Adanya kemungkinan pembayaran kredit secara dini membuat tidak mungkin bank

mencocokkan secara sempurna aktivanya yang sensitif dengan pergerakan suku bunga

dengan liabilities. Dalam hal ini sampel dalam penelitian ini merupakan bank yang

dimana komposisi terbesar dari aktivanya merupakan kredit, sehingga metoda

pengukuran duration gap dinilai kurang tepat.

Dalam penelitian ini penulis menggunakan analisis repricing gap dalam

menghitung risiko suku bunganya. Repricing Model atau juga sering disebut sebagai

funding gap merupakan suatu analisa pendapatan serta biaya dana (pendapatan bunga

neto) dalam satu periode tertentu dengan menggunakan data historis atau nilai buku. Hal

ini disebabkan sampel dalam penelitian ini merupakan bank yang dimana komposisi

terbesar dari aktivanya merupakan kredit dan juga komposisi terbesar dari liabilitasnya

merupakan Dana Pihak Ketiga (DPK).

1.7 Sistematika Penulisan

Sistematika Penulisan tesis ini adalah sebagai berikut:

Bab I : Pendahuluan

Memuat latar belakang masalah, rumusan masalah, pertanyaan penelitian, tujuan

penelitian, manfaat penelitian, ruang lingkup atau batasan penelitian dan sistematika

penulisan. Pada bab ini dibahas pentingnya kajian mengenai repricing gap bank

berdasarkan kepemilikan terhadap suku bunga BI Rate selama tahun 2013 sampai

dengan 2014.

12

Bab II : Landasan Teori

Memuat uraian sistematis mengenai beberapa teori yang berkaitan dengan penelitian

yang dilakukan

Bab III: Profil Perusahaan

Bab ini memuat profil dari masing-masing perusahaan yang menjadi sampel dalam

penelitian yang dalam hal ini merupakan 4 bank dengan total aset terbesar per

Desember 2014 berdasarkan kepemilikannya.

Bab IV : Metoda Penelitian

Bab ini membahas rancangan penelitian, definisi operasional, populasi dan sampel,

instrumen penelitian, pengumpulan data dan metode analisis data. Dalam penelitian

ini, digunakan data dari bank umum konvensional selama periode Januari 2013

sampai dengan Desember 2014. Data yang digunakan adalah rasio NIM dan BI Rate

dalam bentuk data time series.
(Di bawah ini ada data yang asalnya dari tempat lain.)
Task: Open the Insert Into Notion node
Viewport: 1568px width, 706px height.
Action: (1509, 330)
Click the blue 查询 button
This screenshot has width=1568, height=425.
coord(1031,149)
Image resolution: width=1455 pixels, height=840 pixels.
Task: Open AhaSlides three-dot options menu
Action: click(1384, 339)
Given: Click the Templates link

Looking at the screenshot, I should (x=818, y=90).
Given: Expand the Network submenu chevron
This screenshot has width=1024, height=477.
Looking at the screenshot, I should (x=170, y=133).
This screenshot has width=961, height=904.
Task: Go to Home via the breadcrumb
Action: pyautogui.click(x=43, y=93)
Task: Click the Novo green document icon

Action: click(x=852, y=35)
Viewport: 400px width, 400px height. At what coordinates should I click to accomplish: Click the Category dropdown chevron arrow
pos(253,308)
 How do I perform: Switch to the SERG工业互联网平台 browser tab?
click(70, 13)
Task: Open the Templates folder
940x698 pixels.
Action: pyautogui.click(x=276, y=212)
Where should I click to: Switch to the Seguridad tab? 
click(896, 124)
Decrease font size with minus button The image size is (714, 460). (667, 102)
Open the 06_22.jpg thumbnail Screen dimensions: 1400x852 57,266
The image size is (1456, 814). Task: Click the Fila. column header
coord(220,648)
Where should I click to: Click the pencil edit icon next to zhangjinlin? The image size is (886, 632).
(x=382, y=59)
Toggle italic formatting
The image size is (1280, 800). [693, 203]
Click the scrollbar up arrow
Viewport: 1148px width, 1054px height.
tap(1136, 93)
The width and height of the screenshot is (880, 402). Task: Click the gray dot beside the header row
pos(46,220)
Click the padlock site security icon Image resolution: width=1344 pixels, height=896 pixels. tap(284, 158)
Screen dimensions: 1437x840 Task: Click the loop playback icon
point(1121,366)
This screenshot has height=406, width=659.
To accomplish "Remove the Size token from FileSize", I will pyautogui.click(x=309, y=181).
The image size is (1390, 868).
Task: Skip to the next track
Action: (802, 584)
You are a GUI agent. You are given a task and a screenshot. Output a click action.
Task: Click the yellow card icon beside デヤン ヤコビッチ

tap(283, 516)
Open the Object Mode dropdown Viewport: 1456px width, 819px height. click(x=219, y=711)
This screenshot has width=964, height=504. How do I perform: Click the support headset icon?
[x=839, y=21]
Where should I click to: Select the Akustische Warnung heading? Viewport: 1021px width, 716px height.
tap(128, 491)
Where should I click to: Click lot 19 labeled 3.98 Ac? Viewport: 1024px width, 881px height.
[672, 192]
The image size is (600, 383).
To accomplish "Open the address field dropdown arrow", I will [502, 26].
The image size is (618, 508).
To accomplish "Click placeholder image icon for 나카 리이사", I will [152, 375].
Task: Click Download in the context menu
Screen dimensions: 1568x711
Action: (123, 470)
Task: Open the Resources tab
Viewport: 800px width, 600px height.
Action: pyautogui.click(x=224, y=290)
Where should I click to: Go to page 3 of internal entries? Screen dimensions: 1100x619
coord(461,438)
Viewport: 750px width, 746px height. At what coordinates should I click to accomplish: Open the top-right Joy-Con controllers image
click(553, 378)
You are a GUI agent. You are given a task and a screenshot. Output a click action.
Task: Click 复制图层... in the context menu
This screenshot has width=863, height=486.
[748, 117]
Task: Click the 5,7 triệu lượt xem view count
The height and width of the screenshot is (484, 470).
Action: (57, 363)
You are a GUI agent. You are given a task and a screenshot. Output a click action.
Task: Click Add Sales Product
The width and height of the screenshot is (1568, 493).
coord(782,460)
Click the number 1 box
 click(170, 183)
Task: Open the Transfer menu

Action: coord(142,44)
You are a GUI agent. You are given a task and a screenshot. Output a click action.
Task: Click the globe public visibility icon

Selanjutnya untuk menganalisa lebih dalam repricing

gap assets dan liabilities, maka diperlukan tren data suku bunga pendapatan dan suku

bunga beban.

Bab V : Hasil Penelitian dan Pembahasan

Menampilkan hasil penelitian pengaruh perubahan BI Rate terhadap repricing gap

yang dilengkapi juga dengan hasil analisa repricing gap assets dan liabilities untuk

mengetahui bagaimana bank yang menjadi sampel penelitian mengelola risiko

perubahan suku bunga BI.

13

Bab VI : Simpulan dan Rekomendasi

Memuat kesimpulan akhir atas hasil analisis data penelitian dan disertai juga dengan

rekomendasi dari penulis berdasarkan hasil penelitian ini.